(What the task requires):
Could you copy exactly the lines from the one containing "Task: Click minus stepper for Set Coins" through the last line of the records below, leaving out any pictures?

(Stored items):
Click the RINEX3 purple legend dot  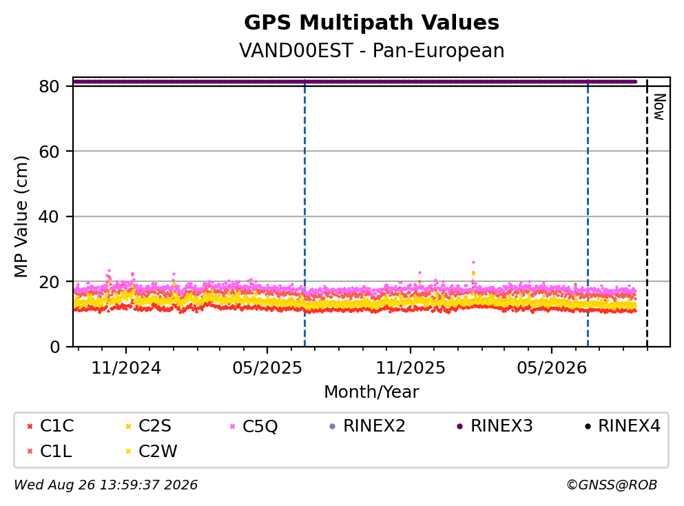click(459, 427)
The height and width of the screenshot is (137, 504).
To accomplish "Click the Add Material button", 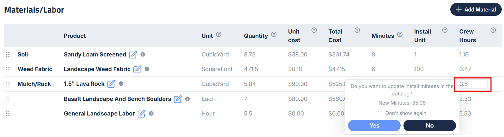I will (x=476, y=9).
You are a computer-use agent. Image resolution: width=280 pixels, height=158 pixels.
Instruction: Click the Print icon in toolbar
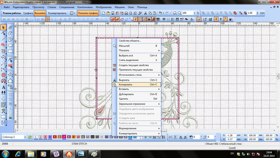[126, 13]
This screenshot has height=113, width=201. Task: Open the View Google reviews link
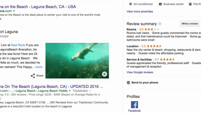(140, 72)
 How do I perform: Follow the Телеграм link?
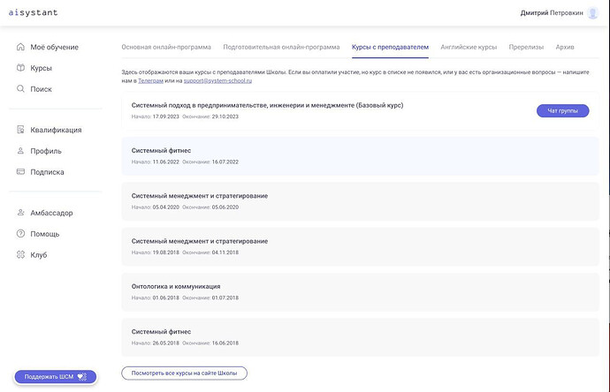[x=150, y=80]
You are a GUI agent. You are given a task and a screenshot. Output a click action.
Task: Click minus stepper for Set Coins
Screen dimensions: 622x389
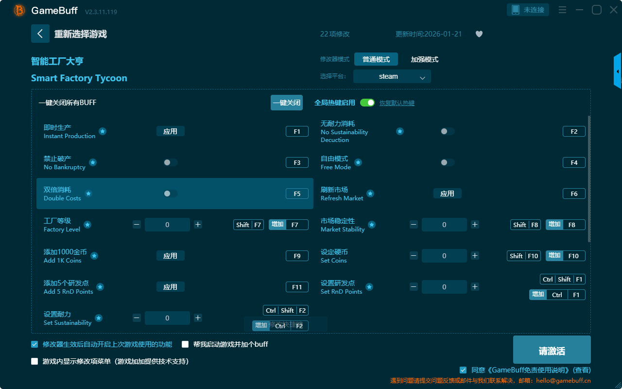tap(414, 256)

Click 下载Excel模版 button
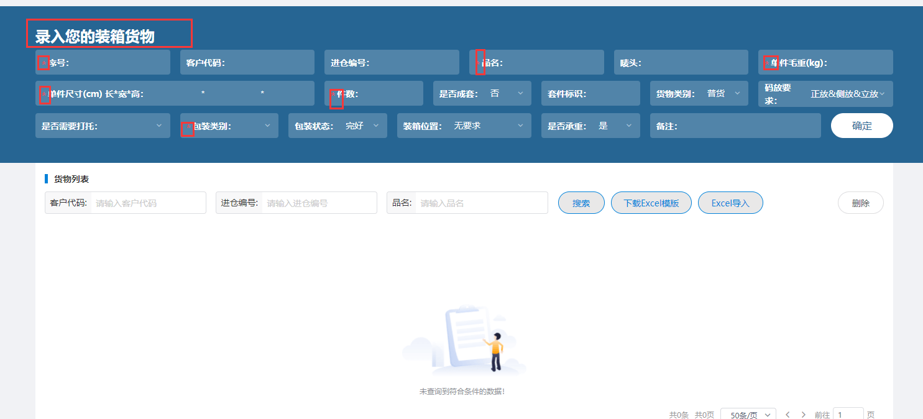(651, 203)
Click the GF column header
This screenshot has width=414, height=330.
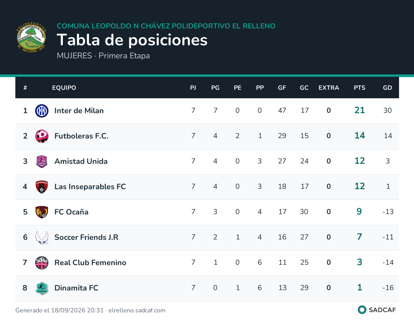[x=282, y=88]
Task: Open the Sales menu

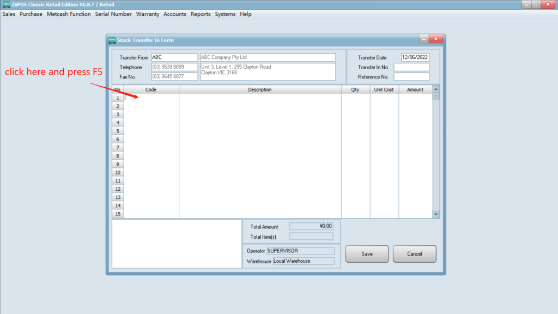Action: [9, 14]
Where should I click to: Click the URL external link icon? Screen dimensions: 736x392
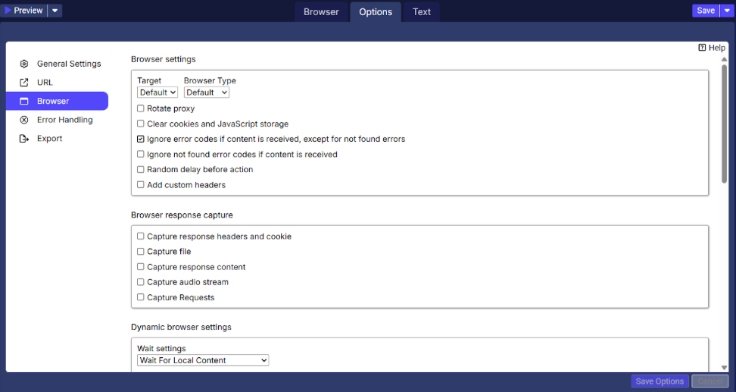coord(24,83)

(Task answer):
Task: Click minus stepper for Set Coins
Screen dimensions: 622x389
tap(414, 256)

Click 下载Excel模版 button
(651, 203)
Click the GF column header
This screenshot has width=414, height=330.
[x=282, y=88]
Task: Open the Sales menu

Action: [9, 14]
Where should I click to: Click the URL external link icon? Screen dimensions: 736x392
coord(24,83)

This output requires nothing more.